++++ DOCUMENT ++++
The first, the assets that were delegated into the possession of municipalities were largely exhausted in moral morally and in physical sense. One of the first tasks for municipalities was the reconstruction of Soviet central heating system that was built to consume the very cheap energy whereas the prices to energy jumped drastically. Many of municipalities inherited from this time extensive loans. The second, central government delegated as few as possible land into the property of municipalities, whereas land is in Europe usually one of sources of local government revenue. The third, the financial reform at the beginning of 1990-s gives to local authorities very large spending and borrowing rights, whereas the tax reform in 1993-4 established local taxes that enable to collect only 1% of public revenues by local authorities, which is lowest in Europe [10; 15]. Majority of taxes in Estonia are coming from personal income tax that is shared state tax. The fourth, the initial decision to abolish county councils in 1993 by political reasons was followed by the gradual reduction of authority of county government and governor. The specific consensus between central and local elites emerged. Central government was eager to curb the authority of autonomous county governors who had rather extensive legitimacy and at the same time to increase the influence of sectoral field offices. Thus the integrity of authority and cooperation of public authorities at county level reduced. These trends were already coded into 1993 LGA and later become more pronounced which evidenced also about the increase of political role of bureaucracy.
Municipal elites wished to transfer regional tasks of county government to local government associations which played extremely important role in developing dual system of central-local relations at the beginning of 1990-s. This interest was supported by the central government rhetorically but not in practice. Local government associations (LGA) have still a very low status as non-profit, non-government organisations and this restrained the transfer of public tasks and resources of county government to LGA-s and these resources were transfered to administratively dependent ministerial field offices and later centralized. The most serious problem was the political deadlock that emerged at the beginning of 2000-s that closed a door to any kind of political reform targeted to the modernisation of central-local relations.
Attempts of amalgamation of municipalities in Estonia
The local capacity issue become at the forefront soon after 1993 Act was adopted. The amalgamation was seen as the only tool to increase the capacity of local government that evidenced the domination of traditional understanding of IGR. Framework legal norms of amalgamation were adopted already in 1994. In 1997-98 the first government program of local government was drafted that presumed voluntary amalgamations at the first stage (one electoral period) and the compulsory amalgamations at the second stage. The next government program (1999-2001) triggered the comprehensive top down amalgamations. The readiness of local elites to do that was still persistent. Through complicated negotiations the first draft plan for merger of majority of municipalities was designed. The main strength of this top town political and rather instrumental reform was its reform organization which was integrated by strong lead agency and multilevel consultative process [29]. This enables to mobilize via discussion arenas the resource of trust still existing between local and central officials.
++++ SUPPLIED MATERIAL ++++
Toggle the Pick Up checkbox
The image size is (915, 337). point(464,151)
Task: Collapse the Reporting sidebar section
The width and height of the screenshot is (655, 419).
++++
TASK INSTRUCTIONS:
a - Answer these questions from the passage on Estonian local government:
(i) In what year were framework legal norms of amalgamation adopted?
(ii) What share of public revenues do the local taxes set up by the 1993-4 tax reform let local authorities collect?
(iii) What status do local government associations still have?
b - From the passage on Estonian local government, copy word for word the stretch starting with "Municipal elites wished" and going on through "of central-local relations.".

EXERCISE RESPONSES:
a -
(i) 1994
(ii) 1%
(iii) A very low status as non-profit, non-government organisations

b -
Municipal elites wished to transfer regional tasks of county government to local government associations which played extremely important role in developing dual system of central-local relations at the beginning of 1990-s. This interest was supported by the central government rhetorically but not in practice. Local government associations (LGA) have still a very low status as non-profit, non-government organisations and this restrained the transfer of public tasks and resources of county government to LGA-s and these resources were transfered to administratively dependent ministerial field offices and later centralized. The most serious problem was the political deadlock that emerged at the beginning of 2000-s that closed a door to any kind of political reform targeted to the modernisation of central-local relations.